I'm skeptical that the reduction of a single food product could have such far-reaching effects but obesity is such a complex problem that making small changes like this just might work. In response to this issue in the Boston area, the Boston Public Health Commission is launching its first citywide Soda-Free Summer Challenge. They are asking people and organizations to take a pledge to skip soda for the entire summer...or at least skimp on it if you're a soda diehard. Instead of soda, they suggest non-calorie drinks like water, unsweetened ice tea and seltzer, or low fat milk, which is rich in nutrients.

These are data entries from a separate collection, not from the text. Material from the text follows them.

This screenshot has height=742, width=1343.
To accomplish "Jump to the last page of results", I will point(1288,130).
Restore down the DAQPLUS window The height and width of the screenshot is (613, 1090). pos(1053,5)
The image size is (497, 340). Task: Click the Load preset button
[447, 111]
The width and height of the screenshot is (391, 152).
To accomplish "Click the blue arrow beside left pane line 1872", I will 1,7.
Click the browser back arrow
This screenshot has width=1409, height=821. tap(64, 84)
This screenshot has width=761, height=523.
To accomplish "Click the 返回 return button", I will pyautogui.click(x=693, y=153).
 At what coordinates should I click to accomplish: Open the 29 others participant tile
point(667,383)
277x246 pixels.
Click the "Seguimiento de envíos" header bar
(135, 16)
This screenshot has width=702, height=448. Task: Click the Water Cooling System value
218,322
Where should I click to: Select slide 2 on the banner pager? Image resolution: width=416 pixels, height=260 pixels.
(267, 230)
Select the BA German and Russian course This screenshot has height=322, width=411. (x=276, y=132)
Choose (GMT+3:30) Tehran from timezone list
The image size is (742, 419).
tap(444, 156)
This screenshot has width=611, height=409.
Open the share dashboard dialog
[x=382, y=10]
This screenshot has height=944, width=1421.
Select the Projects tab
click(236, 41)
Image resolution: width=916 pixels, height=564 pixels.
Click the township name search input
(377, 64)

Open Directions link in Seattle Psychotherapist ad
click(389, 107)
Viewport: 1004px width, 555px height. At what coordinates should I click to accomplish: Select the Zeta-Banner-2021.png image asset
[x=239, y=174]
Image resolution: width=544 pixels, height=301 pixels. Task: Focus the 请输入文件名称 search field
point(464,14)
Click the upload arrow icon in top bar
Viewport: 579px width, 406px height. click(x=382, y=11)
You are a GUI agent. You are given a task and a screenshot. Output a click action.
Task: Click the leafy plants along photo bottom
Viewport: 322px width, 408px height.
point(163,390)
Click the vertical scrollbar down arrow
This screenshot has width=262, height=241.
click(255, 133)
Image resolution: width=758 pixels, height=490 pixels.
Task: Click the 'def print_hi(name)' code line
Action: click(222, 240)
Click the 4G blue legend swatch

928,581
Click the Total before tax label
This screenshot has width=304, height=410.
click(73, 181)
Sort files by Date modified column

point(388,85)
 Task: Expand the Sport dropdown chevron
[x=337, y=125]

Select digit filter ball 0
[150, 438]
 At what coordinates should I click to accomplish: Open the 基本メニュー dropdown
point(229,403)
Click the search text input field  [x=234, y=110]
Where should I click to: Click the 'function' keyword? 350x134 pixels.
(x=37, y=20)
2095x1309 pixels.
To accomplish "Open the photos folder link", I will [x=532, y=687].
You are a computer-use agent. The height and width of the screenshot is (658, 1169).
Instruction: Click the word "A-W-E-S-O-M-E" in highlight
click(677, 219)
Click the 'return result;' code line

What about diet sodas and fruit juices? Kathy Cunningham, a dietitian at the Boston Public Health Commission, says “Diet or artificial sweeteners are intended to produce a sweet taste with zero or fewer calories to promote weight loss. However, over time calories displaced by artificial sweeteners may be replaced by other foods due to the sweetener increasing a taste preference for sweet foods rather than naturally low-sugar tasting foods.” In other words, the artificial sweeteners in diet sodas may promote an ongoing sweet tooth that can become an obstacle to weight loss. Cunningham believes that diet drinks are best used as an aid to transition to less sweetened beverages like water, mineral waters, and noncaffeinated teas. Fruit juices offer nutrients but are still high in calories and easy to drink in large quantities, so limit juice to about a cup a day (choose 100% fruit juices as fruit "drinks" contain added sugar). Or add a splash of fruit juice to seltzer water.
Are you up for the challenge? Admittedly I'm a fan of diet soda and flavored waters but agree that many of these products are filled with artificial ingredients, so I'm up for the challenge...at least for this summer.